The federal Department of Health and Human Services (HHS) conducted audits in several states and found that spending on autism therapy through Medicaid was soaring and ripe for Medicaid fraud.
“Taxpayers are unknowingly sponsoring bad actors’ multi-million-dollar Medicaid reimbursement scams for autism programs.”
That was a quote from a new report at Open The Books (OTB).
The audit said the Medicaid reimbursement claims were fraudulently inflated, billed without providers’ knowledge, and for services that were not actually provided.
IMPROPER PAYMENTS IN UNCERTIFIED AUTISM SERVICES.
HHS internal watchdog, known as The Office of the Inspector General (OIG), performed an audit of Medicaid ABA (Applied Behavior Analysis) services and discovered hundreds of millions in improper payments.
Improper payments are overpayments, underpayments, or payments where insufficient information was provided, under program rules.
Some of the red flags were detected by the auditors at OIG:
Therapy wasn’t actually provided. Providers billed for children napping, eating, playing on tablets, and watching movies.
Providers repeatedly could not produce records proving therapy occurred. OIG reported flagged payments because behavior technicians weren’t certified.
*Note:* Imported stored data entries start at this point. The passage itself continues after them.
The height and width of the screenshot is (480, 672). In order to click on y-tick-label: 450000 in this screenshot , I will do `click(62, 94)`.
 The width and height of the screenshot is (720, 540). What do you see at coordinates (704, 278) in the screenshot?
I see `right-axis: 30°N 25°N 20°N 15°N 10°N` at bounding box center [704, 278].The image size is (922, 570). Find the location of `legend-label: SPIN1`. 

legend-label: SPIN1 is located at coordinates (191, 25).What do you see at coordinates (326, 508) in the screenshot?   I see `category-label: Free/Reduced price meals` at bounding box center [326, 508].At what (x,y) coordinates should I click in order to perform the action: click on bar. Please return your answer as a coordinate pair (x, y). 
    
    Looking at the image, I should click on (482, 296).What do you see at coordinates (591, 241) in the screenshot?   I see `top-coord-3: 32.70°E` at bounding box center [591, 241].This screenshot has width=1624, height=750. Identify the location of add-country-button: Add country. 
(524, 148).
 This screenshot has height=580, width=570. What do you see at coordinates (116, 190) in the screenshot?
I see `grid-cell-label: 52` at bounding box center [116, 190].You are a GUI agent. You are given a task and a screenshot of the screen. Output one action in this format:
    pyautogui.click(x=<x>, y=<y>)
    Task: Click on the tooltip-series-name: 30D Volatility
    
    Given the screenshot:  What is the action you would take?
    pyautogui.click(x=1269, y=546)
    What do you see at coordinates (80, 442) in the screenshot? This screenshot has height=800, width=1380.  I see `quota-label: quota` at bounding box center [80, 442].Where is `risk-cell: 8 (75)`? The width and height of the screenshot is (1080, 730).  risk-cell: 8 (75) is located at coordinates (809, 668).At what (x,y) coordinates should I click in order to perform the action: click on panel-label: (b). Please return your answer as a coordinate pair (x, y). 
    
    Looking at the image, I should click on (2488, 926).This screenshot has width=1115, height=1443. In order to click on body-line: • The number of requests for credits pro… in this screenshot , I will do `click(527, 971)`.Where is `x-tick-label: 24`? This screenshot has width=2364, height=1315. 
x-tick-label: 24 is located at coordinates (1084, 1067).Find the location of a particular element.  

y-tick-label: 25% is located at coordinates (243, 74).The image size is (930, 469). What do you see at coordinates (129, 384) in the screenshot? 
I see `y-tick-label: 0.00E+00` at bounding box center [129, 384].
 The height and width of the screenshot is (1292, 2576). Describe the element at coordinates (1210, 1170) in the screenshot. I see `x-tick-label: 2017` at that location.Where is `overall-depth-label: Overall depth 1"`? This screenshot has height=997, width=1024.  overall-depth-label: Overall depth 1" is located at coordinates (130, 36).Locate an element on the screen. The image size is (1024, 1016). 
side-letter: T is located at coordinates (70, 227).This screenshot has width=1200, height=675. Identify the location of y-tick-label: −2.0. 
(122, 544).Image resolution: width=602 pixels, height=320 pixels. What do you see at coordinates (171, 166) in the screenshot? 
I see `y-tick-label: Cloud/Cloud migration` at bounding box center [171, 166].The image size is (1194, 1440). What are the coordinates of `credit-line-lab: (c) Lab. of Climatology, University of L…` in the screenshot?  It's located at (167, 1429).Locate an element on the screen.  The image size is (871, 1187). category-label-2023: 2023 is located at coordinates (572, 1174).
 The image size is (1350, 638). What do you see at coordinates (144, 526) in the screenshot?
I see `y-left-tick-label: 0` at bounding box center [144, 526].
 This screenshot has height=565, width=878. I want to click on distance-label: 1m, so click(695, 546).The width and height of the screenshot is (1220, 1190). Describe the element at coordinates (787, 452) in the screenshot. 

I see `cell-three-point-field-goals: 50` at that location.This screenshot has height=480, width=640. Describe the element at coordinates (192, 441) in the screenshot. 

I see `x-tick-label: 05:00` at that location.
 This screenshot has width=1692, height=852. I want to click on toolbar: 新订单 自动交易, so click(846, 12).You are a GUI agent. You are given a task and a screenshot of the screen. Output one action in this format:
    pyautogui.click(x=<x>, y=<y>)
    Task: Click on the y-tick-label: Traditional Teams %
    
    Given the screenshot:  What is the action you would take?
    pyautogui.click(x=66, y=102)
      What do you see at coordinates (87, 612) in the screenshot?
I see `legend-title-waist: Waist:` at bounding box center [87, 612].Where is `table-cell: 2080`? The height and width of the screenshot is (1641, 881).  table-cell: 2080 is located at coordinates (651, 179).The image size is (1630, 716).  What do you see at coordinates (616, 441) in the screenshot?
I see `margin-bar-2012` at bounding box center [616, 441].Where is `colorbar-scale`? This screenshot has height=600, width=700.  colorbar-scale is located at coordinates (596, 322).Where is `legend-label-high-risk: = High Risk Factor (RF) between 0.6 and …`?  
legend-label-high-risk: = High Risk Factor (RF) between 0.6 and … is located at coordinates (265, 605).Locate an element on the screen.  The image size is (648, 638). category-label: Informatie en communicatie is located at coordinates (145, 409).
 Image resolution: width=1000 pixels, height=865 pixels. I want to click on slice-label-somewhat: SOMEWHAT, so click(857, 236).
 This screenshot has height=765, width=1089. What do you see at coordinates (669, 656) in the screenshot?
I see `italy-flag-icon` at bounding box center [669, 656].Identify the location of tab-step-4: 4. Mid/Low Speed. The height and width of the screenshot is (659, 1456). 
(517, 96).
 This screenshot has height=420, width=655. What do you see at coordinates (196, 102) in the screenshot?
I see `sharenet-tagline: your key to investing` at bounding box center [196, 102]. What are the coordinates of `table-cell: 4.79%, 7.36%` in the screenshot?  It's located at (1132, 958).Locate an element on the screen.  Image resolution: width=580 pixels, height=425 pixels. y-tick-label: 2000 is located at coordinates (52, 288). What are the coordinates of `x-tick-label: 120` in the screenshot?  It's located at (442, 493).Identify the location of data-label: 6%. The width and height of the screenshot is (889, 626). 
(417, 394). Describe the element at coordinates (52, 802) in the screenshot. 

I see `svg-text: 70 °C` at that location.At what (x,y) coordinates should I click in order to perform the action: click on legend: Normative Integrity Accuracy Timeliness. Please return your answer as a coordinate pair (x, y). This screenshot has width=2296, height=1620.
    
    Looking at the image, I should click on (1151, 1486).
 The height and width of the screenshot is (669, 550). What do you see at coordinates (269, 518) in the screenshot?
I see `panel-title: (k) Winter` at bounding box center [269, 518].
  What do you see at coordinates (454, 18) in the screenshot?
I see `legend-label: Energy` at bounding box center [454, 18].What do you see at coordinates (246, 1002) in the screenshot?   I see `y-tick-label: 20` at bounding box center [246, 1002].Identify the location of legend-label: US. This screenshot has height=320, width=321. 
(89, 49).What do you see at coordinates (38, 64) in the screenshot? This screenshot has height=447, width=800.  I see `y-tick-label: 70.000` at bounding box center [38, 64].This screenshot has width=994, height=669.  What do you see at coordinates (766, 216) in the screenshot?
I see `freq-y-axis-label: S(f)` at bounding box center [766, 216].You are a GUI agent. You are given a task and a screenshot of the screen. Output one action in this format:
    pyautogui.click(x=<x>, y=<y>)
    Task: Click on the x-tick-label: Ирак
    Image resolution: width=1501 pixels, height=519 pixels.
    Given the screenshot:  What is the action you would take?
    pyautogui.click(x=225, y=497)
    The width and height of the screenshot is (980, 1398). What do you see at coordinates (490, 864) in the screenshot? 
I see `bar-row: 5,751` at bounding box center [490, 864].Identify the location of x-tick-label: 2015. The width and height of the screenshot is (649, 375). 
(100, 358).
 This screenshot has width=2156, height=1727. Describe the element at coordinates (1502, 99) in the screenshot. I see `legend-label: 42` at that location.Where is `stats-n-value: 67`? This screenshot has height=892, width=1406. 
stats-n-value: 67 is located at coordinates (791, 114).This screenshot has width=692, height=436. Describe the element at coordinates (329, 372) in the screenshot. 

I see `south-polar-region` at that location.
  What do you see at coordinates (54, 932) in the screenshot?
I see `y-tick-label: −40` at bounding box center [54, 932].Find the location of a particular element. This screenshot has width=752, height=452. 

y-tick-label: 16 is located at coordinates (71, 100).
Open the Books also said providers found ways to charge up to $800/hr for work that could be done “by high-school graduates,” and that providers shifted faster than regulators could keep up, with some billing for up to 10 workers evaluating a single patient in a single day.
The Wall Street Journal reported that autism was Medicaid’s fastest-growing area of spending and autism therapy is lucrative because Medicaid pays relatively high rates ($61/hr) for routine therapy for someone with a high school degree and certification vs. $75/hr for psychotherapy by someone with advanced degrees. The ease of certification and relatively high returns would make ABA billings a ripe target for fraud.
This year, the Florida Agency for Health Care Administration said it has retrieved just over $72 million in fraudulent Medicaid payments over the last year. The state says they have been monitoring Medicaid fraud primarily with providers helping out young people with special needs.